TASK BRIEF: Copy every record exactly as it stands. Leave the pictures out.

[Items from a dataset]
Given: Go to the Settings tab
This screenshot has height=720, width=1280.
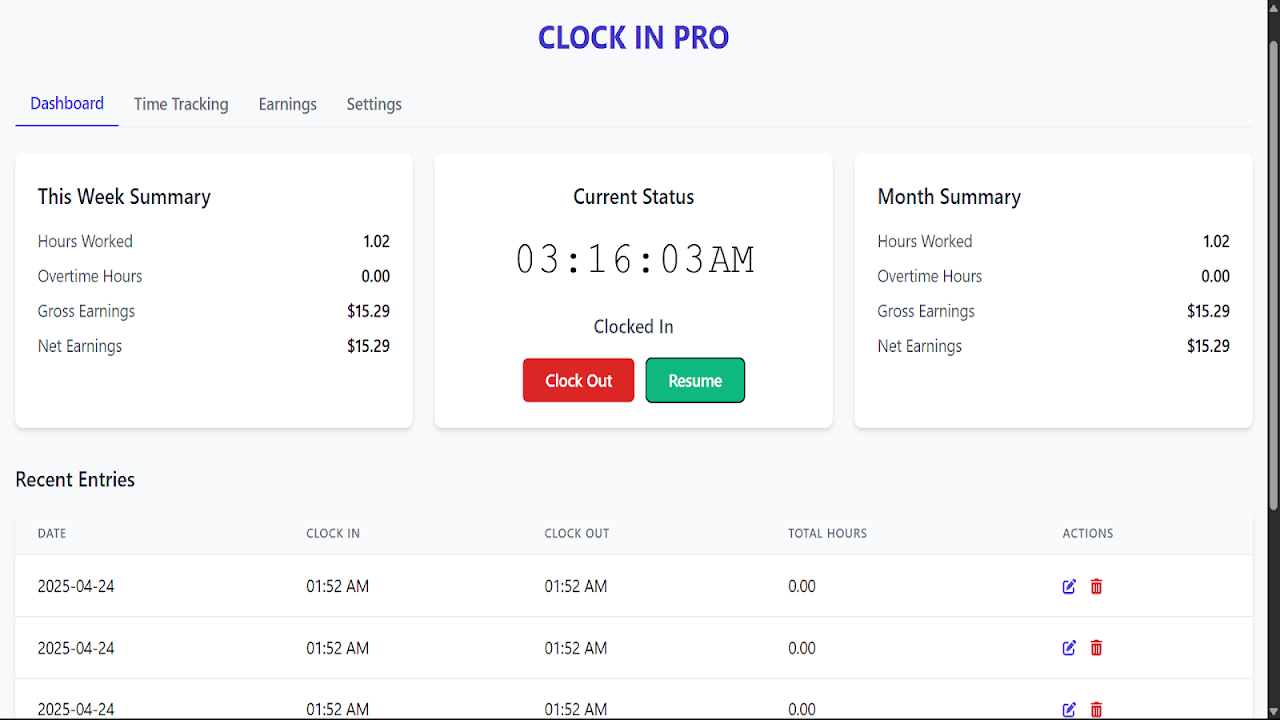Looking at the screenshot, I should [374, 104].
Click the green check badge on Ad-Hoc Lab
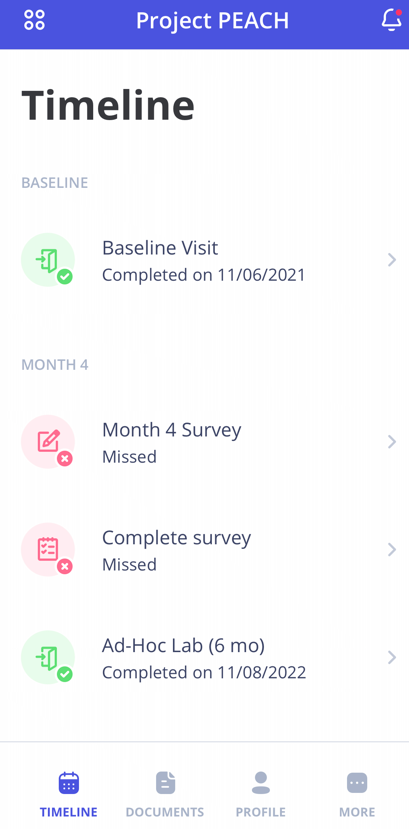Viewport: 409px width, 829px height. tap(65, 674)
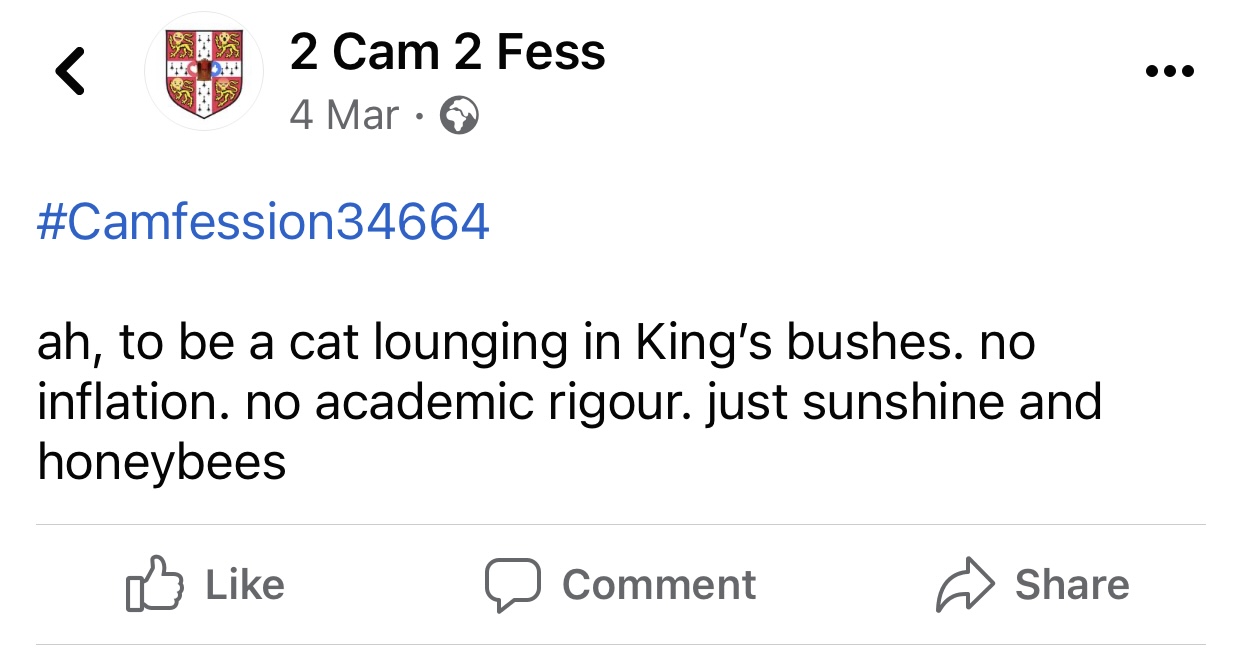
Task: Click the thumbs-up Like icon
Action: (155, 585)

RESPONSE BOX:
Given: Go to the Settings tab
This screenshot has height=720, width=1280.
Looking at the screenshot, I should [374, 104].
Click the green check badge on Ad-Hoc Lab
Viewport: 409px width, 829px height. tap(65, 674)
Task: Click the thumbs-up Like icon
Action: (155, 585)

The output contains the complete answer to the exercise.